Re: String comparison using equals() and ==

From:
Thomas Pornin <pornin@bolet.org>
Newsgroups:
comp.lang.java.programmer
Date:
20 Aug 2009 13:12:06 GMT
Message-ID:
<4a8d4ba6$0$22424$426a34cc@news.free.fr>
According to Chanchal <chanchal.jacob@gmail.com>:

I always thought that we should not use == for comparing two different
String objects because == will compare the references and will never
return true even when the value of the compared Strings are the same


You should not use '==' when comparing String objects because '==' will
compare the references and _may_ return false even for strings with the
same contents. But it may also return true if the references happen to
be the same.

There is an "internal pool" of String instances which acts as a
unifying map. To access this pool you have to call the String.intern()
method. Like this:

    String foo = ...;
    String bar = foo.intern();

All literal strings (the one which correspond to the '"blah"' syntaxic
constructions in source code) are automatically interned. Thus, the
following code:

    String foo = ...;
    if (foo.equals("foo_ref")) {
        ...
    }

can be replaced with:

    String foo = ...;
    String bar = foo.intern();
    if (bar == "foo_ref") {
        ...
    }

because if the contents of 'foo' are equals to those of the literal
string '"foo_ref"', then 'bar' (the interned version of 'foo') will be
the reference to the literal string itself.

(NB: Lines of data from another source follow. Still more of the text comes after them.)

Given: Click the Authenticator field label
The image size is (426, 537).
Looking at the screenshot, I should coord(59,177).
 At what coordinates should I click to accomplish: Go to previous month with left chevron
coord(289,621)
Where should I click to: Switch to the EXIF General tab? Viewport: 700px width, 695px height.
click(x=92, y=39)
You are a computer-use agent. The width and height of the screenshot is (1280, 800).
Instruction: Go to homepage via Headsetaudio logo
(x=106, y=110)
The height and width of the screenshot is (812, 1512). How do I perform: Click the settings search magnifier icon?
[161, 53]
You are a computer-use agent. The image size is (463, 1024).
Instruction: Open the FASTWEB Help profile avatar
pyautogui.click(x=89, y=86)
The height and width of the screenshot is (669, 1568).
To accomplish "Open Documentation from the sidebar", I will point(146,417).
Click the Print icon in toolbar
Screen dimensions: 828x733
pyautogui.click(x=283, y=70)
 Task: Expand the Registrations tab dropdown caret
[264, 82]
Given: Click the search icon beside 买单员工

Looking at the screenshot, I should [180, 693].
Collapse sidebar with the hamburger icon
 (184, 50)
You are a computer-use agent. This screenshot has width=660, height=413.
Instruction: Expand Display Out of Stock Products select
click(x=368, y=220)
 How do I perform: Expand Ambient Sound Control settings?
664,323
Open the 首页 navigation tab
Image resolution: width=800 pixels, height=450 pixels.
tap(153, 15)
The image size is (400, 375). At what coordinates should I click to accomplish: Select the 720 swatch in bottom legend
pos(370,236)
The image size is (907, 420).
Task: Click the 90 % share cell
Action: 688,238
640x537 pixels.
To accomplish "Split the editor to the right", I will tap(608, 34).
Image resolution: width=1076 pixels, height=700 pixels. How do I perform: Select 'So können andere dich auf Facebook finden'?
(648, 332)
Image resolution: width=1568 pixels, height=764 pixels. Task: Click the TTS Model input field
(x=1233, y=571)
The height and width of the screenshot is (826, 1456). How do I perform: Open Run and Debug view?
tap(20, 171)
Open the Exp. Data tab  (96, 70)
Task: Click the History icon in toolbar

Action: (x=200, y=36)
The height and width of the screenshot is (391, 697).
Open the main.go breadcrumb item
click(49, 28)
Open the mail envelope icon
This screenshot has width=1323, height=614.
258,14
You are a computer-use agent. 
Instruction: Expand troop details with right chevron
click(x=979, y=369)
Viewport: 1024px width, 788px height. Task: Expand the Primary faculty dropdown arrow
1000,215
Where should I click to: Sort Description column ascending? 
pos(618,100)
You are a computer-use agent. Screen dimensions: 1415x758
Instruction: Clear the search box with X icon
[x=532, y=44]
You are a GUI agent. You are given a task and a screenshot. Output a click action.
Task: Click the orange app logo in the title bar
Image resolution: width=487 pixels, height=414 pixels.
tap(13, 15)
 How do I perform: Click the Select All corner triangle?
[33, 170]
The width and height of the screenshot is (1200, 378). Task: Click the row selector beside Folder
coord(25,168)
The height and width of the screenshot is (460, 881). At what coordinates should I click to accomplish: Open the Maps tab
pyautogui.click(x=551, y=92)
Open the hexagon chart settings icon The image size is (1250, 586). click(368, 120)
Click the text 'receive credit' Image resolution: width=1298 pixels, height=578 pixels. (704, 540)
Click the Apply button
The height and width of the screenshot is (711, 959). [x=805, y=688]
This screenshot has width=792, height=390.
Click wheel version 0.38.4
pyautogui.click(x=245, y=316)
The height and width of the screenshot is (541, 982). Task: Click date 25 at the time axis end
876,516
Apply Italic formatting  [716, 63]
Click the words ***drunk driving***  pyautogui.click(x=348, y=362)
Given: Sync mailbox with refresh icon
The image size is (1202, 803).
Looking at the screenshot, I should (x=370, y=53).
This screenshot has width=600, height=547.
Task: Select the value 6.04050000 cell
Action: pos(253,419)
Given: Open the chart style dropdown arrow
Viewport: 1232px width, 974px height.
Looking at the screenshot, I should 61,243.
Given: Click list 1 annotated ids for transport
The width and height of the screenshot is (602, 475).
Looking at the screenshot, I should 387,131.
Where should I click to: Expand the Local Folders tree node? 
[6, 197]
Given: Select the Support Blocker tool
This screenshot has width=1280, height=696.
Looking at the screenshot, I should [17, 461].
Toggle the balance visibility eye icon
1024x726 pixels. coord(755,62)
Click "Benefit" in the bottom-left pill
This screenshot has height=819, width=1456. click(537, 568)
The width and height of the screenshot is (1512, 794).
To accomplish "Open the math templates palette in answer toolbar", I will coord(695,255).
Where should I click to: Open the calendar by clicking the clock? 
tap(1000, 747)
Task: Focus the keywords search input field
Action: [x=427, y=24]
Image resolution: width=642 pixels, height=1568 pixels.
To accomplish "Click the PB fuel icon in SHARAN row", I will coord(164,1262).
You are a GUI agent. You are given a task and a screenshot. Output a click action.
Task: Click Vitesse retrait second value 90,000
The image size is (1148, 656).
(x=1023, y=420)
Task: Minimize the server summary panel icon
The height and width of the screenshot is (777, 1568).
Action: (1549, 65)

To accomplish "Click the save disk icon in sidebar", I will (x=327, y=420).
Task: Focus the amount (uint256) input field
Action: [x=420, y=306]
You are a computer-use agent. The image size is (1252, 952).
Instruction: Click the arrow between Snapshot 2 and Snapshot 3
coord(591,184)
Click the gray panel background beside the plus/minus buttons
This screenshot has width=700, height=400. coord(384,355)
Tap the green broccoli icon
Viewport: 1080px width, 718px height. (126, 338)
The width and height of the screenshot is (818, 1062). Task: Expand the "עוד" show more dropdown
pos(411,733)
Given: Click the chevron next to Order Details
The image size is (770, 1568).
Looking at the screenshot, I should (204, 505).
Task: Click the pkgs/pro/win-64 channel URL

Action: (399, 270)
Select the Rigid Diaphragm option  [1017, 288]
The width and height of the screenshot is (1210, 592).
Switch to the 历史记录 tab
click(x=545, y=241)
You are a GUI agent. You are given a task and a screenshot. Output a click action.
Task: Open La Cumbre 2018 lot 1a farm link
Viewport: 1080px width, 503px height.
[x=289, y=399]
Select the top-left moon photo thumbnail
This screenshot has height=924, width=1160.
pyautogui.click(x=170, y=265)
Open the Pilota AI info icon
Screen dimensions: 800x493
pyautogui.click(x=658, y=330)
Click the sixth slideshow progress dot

String.intern() is rarely used because it could be somewhat expensive
(if only because a shared pool implies synchronization at some point)
and it relies on allocation details which are not stressed upon by the
overall Java syntax, making this usage a bit difficult to read (the
whole point of the equals() method is to make such allocation details as
invisible as possible).

Also, some older versions of Sun's JVM allocated interned strings in the
"permanent generation", a smart name for what is more commonly known as
"memory leak" and is generally frowned upon. Newer JVM appear to use
weak references (or a similar mechanism) to handle that map, so the
problem does not occur anymore, but it is plausible that a synchronized
map with weak references has an overall cost which is higher than using
plain equals() on strings. As an amusing example, run the following code:

public class Foo {

    public static void main(String[] args)
    {
        int v = Integer.parseInt(args[0]);
        String z = Integer.toString(v);
        System.out.println(System.identityHashCode(z.intern()));
        z = null;
        System.gc();
        z = Integer.toString(v);
        System.out.println(System.identityHashCode(z.intern()));
    }
}

(To launch with "java Foo 42" or any other integer argument.)

With my machine (Sun's JVM 1.6.0_14, Linux, amd64), this prints out
two distinct integers, which means that the two calls to intern()
did not return a reference to the same String instance, even though
they operated on strings with identical contents.

To sum up: use equals() and you will live happier.